Ethnography research involves observation. Ethnographers insert themselves into the everyday lives of those who are being studied. Formative theory guides researchers in deciding what to study. Angrosino (2005) defines formative theory as “nothing more than the explanatory framework that guides one in the initial approach to a new setting” (p. 34). Modifications may be made as the research progresses. Once the researcher narrows their observational focus by means of formative theory, they are able to begin the actual process of observation. Observation becomes data once it is recorded in a retrievable method. Ethnographers usually do not rely on memory. Although the setting may be familiar to the observer, observations should be recorded in a way that is presumed to be foreign. Documentation of everything during the initial stages of observation is suggested. Observation notes should include who, what, where, and when. Answering the why may take place as the researcher gains familiarity.
Field note recommendations:
- Supplement field notes with visual aids.
- Field notes should be kept free from interpretation (see table below).
- Identify participants using pseudonyms in the field note and follow the sequence of events.
- Date and categorize information.
Keep Field Notes Free From Interpretation
|“The people were carried away with religious fervor at the church service.”||“People were singing, shouting, and dancing during the church service.”|
|“The hospital room was cheerful.”||“The hospital room was painted yellow and was decorated with flowers and balloons.”|
|“The students were frustrated with the teacher’s explanation.”||“The students were fidgeting and kept glancing at one another.”|
Record personal interpretations in a journal (not in the field notes).

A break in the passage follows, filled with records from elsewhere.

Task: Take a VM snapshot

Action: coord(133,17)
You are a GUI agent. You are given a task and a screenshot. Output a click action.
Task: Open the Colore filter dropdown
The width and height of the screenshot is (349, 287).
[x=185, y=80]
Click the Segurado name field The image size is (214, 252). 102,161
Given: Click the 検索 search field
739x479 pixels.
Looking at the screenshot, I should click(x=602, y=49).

Types of observations include unobtrusive, structured, and unstructured observations. Unobtrusive observation takes place when there is minimal researcher participation and is often structured. Participant observation is usually unstructured. Relying on memory is required for participant observation. Documentation of the observation takes place after the observation is complete.

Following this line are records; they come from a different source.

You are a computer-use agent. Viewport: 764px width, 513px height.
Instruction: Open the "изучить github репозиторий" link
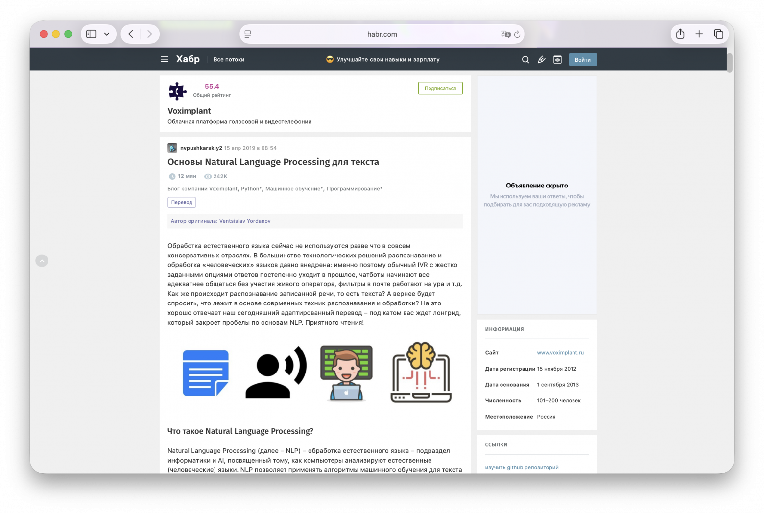(522, 467)
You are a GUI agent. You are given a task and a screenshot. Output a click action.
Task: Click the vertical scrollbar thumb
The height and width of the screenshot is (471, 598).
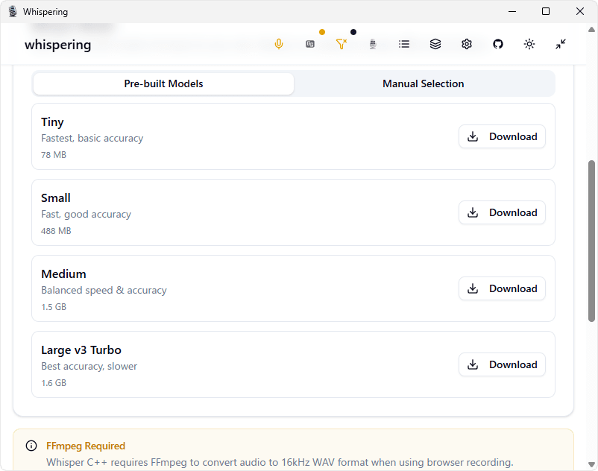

Ethnographic research consists of interviewing techniques that are different from the more familiar ways of conducting an interview. Angrosino (2005) states that exploratory interviews “probe issues of concern that the researcher believes to be important to the study but about which little is known” (p. 44). These types of interviews involved in-depth and open-ended interviewing techniques. Life history and oral history are two forms of exploratory ethnographic interviews. This type of interview may seem unstructured. It requires patience, persistence, attentiveness, logical thinking, and exceptional communication skills.

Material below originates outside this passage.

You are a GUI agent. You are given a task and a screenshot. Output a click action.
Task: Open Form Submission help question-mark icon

There are times when exploratory interviews produce insight that requires a focused interview called a semi-structured interview. Semi-structured interviews consist of predetermined questions related to a specific topic. Question ordering is not a concern in exploratory interviews. It is recommended that the researcher follow a continuous question sequence in a semi-structured interview.
Possible Discussion Questions:
- How does useful observation take place?
- List an example of an exploratory interview that may need a semi-structured interview component. Why would it be important to include the semi-structured interview in the example you provided?
- Why might the author suggest asking questions beginning with the most concrete and working up to the most abstract in a semi-structured interview?
- How might you avoid/decrease cultural nuances of questions during an interview?